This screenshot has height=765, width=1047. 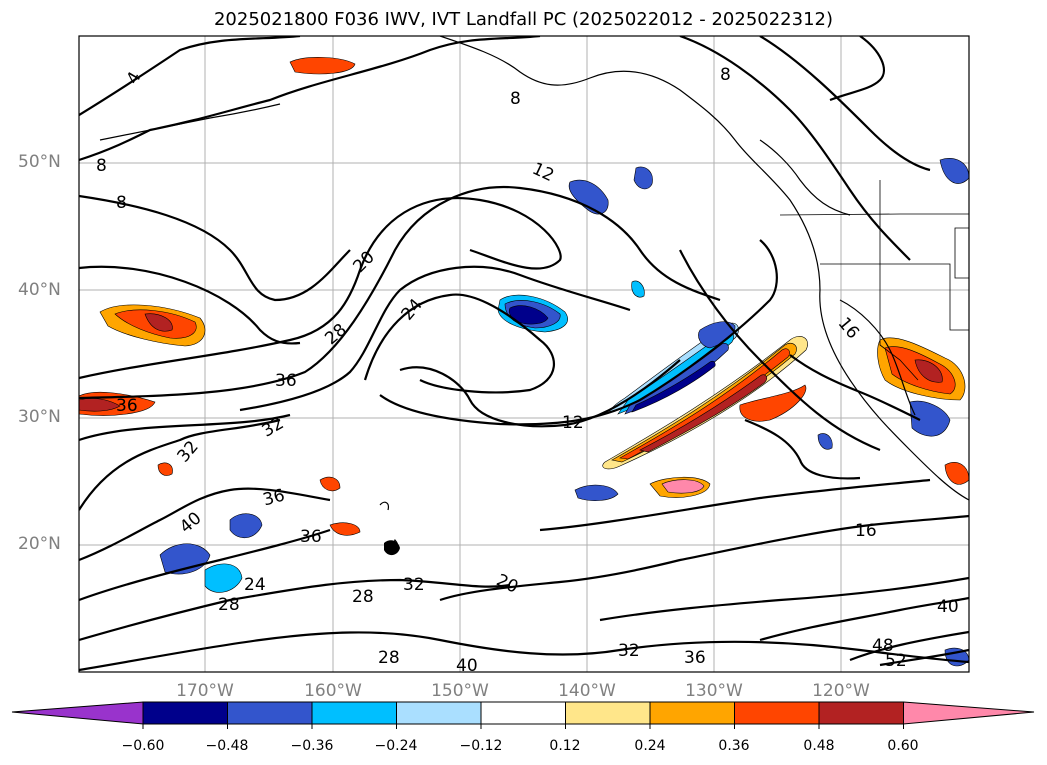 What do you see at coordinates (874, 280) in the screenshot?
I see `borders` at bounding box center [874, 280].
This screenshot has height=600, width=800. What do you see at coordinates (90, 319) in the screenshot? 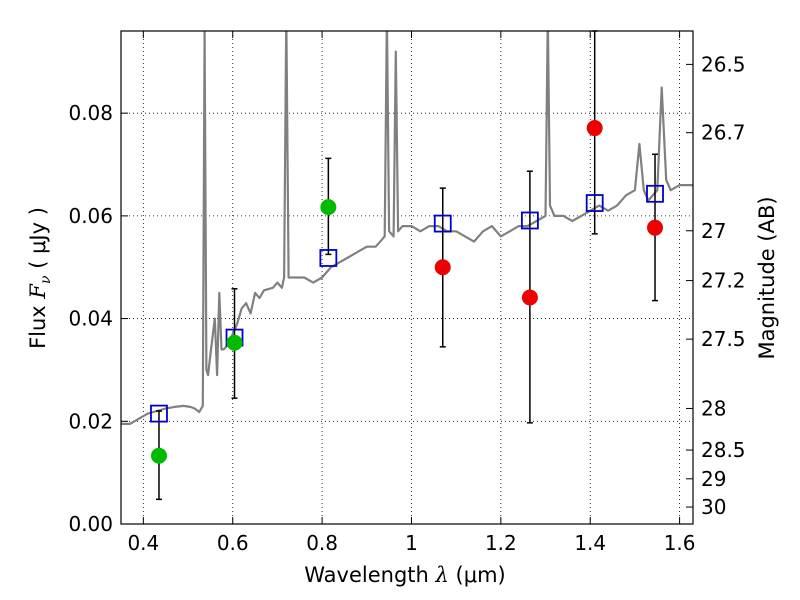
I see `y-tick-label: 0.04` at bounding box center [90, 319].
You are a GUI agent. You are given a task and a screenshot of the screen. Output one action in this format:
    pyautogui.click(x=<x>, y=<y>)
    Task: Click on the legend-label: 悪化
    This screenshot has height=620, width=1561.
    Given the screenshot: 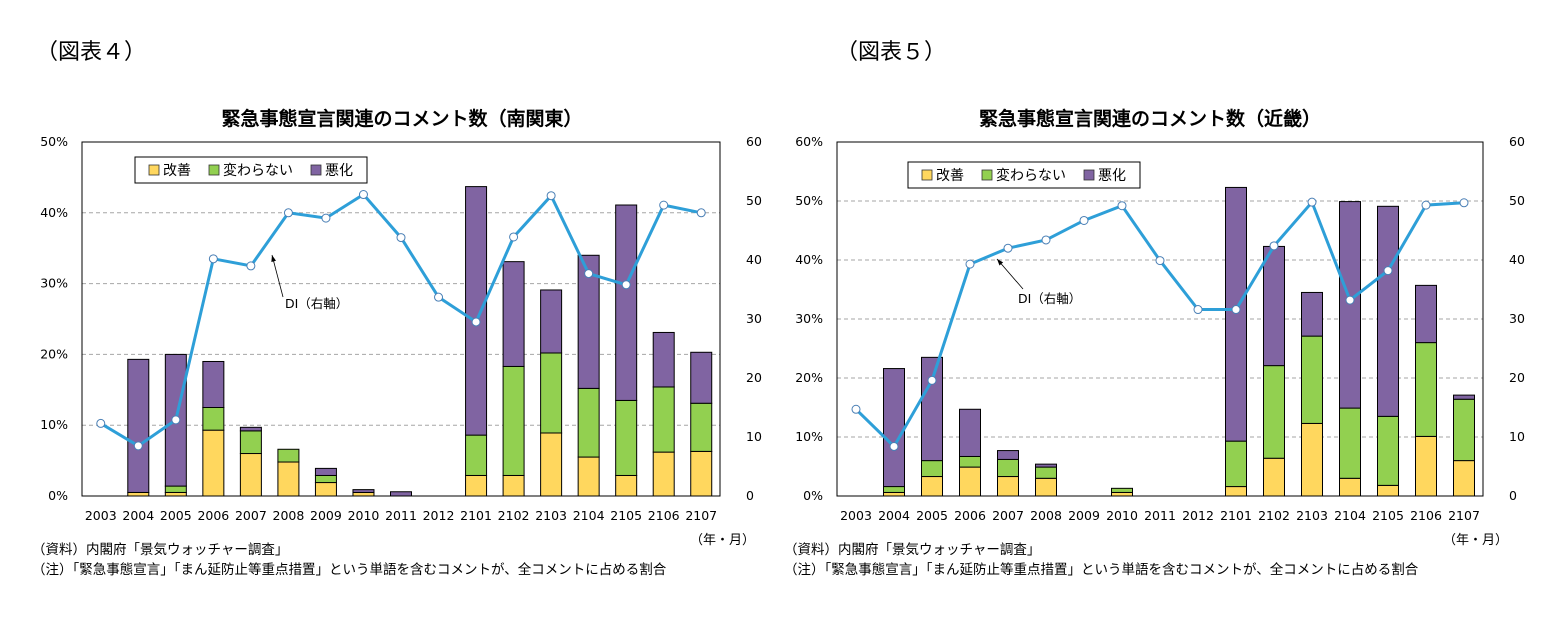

==============================

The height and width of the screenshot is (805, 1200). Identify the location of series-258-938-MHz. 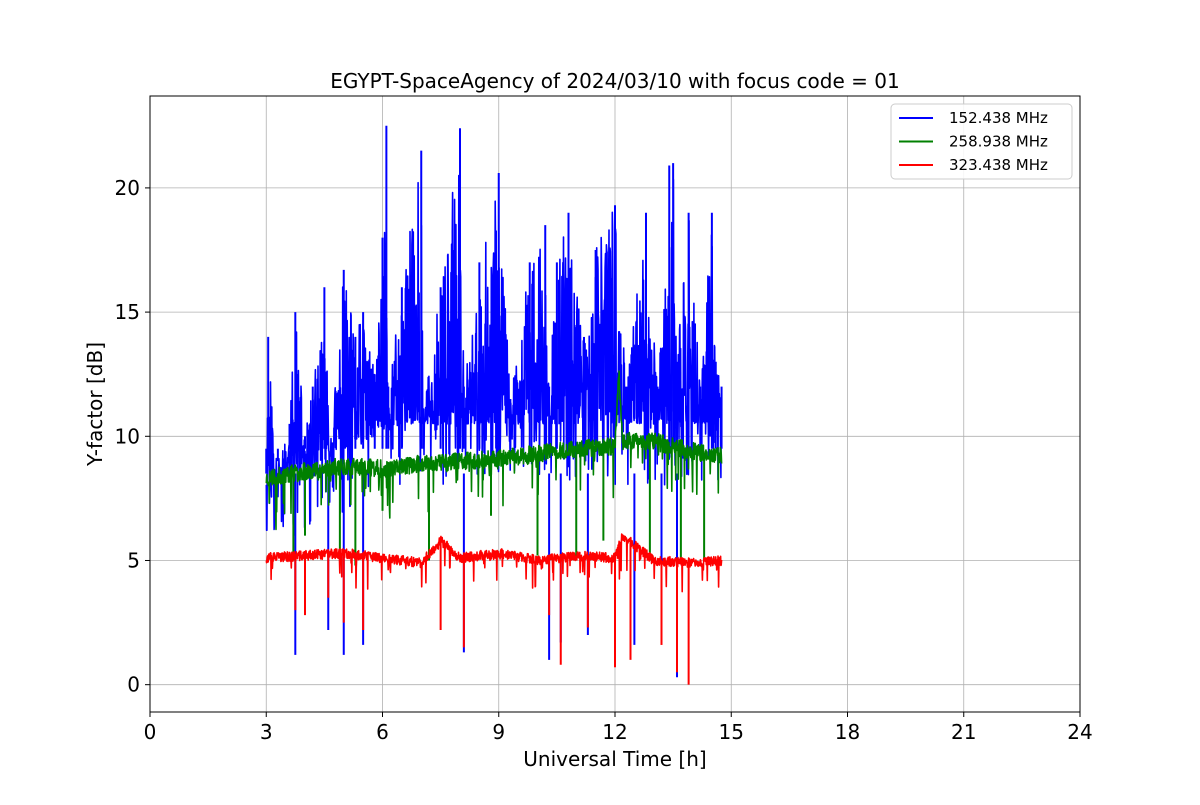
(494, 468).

==============================

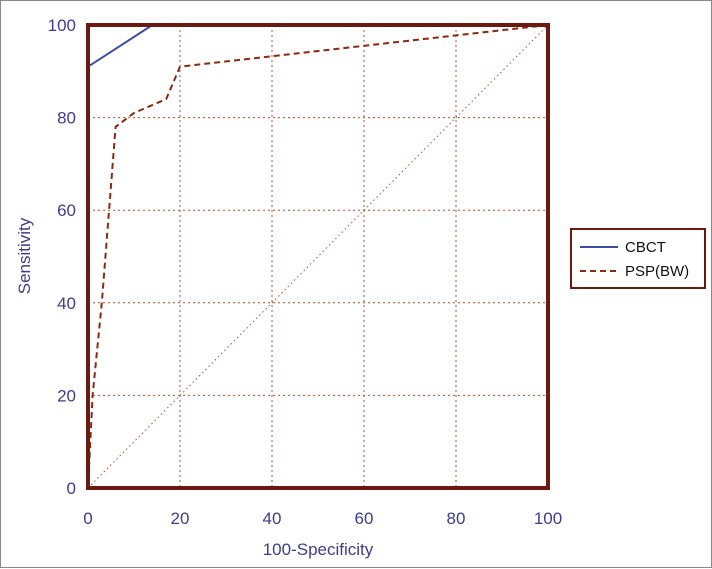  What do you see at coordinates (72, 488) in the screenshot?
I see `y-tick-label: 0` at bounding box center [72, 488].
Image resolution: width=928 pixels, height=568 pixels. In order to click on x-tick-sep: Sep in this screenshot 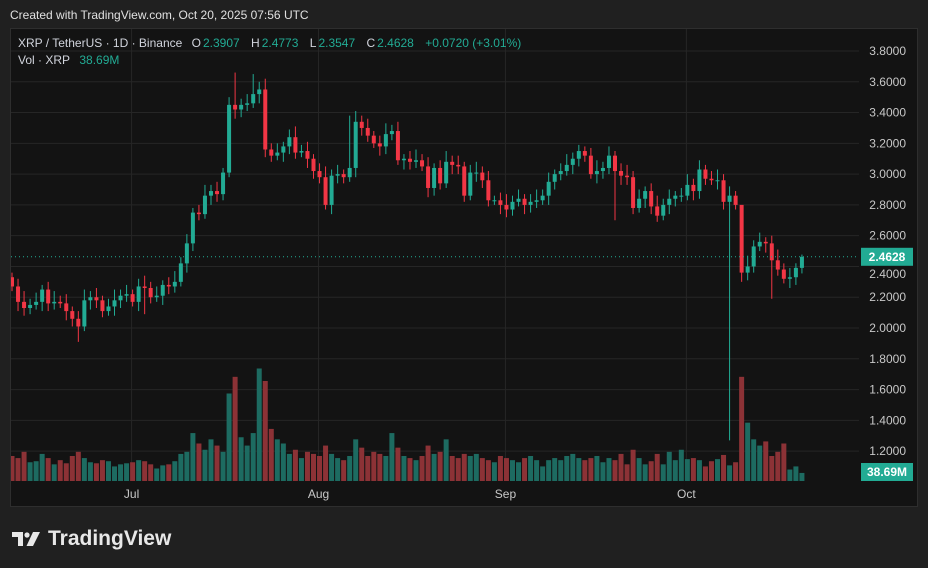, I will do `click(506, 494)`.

==============================

Exercise requirements: Can you copy out the lines starting at the one containing "The height and" and ending at the one containing "(494, 468).", leaving the pictures out?

Problem solution:
The height and width of the screenshot is (805, 1200). Identify the location of series-258-938-MHz. 
(494, 468).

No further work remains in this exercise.